[Data on locating visible targets]
• • • • • • •

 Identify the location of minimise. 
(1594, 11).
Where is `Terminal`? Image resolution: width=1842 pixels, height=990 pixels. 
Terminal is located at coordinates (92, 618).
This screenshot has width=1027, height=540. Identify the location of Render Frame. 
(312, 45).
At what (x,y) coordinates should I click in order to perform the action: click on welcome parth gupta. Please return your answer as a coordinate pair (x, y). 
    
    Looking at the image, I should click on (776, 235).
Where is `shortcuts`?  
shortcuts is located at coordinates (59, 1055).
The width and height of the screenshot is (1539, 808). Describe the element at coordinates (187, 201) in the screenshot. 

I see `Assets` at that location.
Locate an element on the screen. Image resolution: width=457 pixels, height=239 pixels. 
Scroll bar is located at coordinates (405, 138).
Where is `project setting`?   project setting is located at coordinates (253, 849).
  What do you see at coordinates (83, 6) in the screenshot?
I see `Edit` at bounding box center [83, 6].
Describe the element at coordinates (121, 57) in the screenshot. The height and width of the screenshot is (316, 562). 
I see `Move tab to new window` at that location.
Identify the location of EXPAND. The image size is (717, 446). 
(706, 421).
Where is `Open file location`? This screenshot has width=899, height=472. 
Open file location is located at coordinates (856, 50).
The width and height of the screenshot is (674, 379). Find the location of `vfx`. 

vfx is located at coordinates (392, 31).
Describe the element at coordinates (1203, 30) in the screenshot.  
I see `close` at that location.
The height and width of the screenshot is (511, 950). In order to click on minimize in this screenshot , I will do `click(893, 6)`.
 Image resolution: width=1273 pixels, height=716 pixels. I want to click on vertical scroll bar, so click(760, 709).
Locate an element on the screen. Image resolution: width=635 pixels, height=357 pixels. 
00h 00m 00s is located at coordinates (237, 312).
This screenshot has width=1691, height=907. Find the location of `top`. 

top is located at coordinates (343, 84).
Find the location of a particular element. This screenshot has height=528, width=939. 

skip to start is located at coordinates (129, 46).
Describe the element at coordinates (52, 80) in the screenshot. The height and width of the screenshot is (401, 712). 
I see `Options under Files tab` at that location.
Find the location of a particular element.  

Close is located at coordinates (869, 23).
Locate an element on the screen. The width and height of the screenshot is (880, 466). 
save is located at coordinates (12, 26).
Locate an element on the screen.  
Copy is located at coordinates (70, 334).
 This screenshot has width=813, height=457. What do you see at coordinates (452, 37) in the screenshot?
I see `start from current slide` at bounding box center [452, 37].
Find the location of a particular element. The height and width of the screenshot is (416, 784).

• • • • • • •

== WHAT IS BEING ASKED ==
Please reproduce every one of the rows above word for word, in their original order.

== SOLUTION ==
 Identify the location of minimise. 
(1594, 11).
Where is `Terminal`? Image resolution: width=1842 pixels, height=990 pixels. 
Terminal is located at coordinates (92, 618).
This screenshot has width=1027, height=540. Identify the location of Render Frame. 
(312, 45).
At what (x,y) coordinates should I click in order to perform the action: click on welcome parth gupta. Please return your answer as a coordinate pair (x, y). 
    
    Looking at the image, I should click on (776, 235).
Where is `shortcuts`?  
shortcuts is located at coordinates (59, 1055).
The width and height of the screenshot is (1539, 808). Describe the element at coordinates (187, 201) in the screenshot. 

I see `Assets` at that location.
Locate an element on the screen. Image resolution: width=457 pixels, height=239 pixels. 
Scroll bar is located at coordinates (405, 138).
Where is `project setting`?   project setting is located at coordinates (253, 849).
  What do you see at coordinates (83, 6) in the screenshot?
I see `Edit` at bounding box center [83, 6].
Describe the element at coordinates (121, 57) in the screenshot. The height and width of the screenshot is (316, 562). 
I see `Move tab to new window` at that location.
Identify the location of EXPAND. The image size is (717, 446). 
(706, 421).
Where is `Open file location`? This screenshot has width=899, height=472. 
Open file location is located at coordinates (856, 50).
The width and height of the screenshot is (674, 379). Find the location of `vfx`. 

vfx is located at coordinates (392, 31).
Describe the element at coordinates (1203, 30) in the screenshot.  
I see `close` at that location.
The height and width of the screenshot is (511, 950). In order to click on minimize in this screenshot , I will do `click(893, 6)`.
 Image resolution: width=1273 pixels, height=716 pixels. I want to click on vertical scroll bar, so click(760, 709).
Locate an element on the screen. Image resolution: width=635 pixels, height=357 pixels. 
00h 00m 00s is located at coordinates (237, 312).
This screenshot has width=1691, height=907. Find the location of `top`. 

top is located at coordinates (343, 84).
Find the location of a particular element. This screenshot has height=528, width=939. 

skip to start is located at coordinates (129, 46).
Describe the element at coordinates (52, 80) in the screenshot. The height and width of the screenshot is (401, 712). 
I see `Options under Files tab` at that location.
Find the location of a particular element.  

Close is located at coordinates (869, 23).
Locate an element on the screen. The width and height of the screenshot is (880, 466). 
save is located at coordinates (12, 26).
Locate an element on the screen.  
Copy is located at coordinates (70, 334).
 This screenshot has width=813, height=457. What do you see at coordinates (452, 37) in the screenshot?
I see `start from current slide` at bounding box center [452, 37].
Find the location of a particular element. The height and width of the screenshot is (416, 784).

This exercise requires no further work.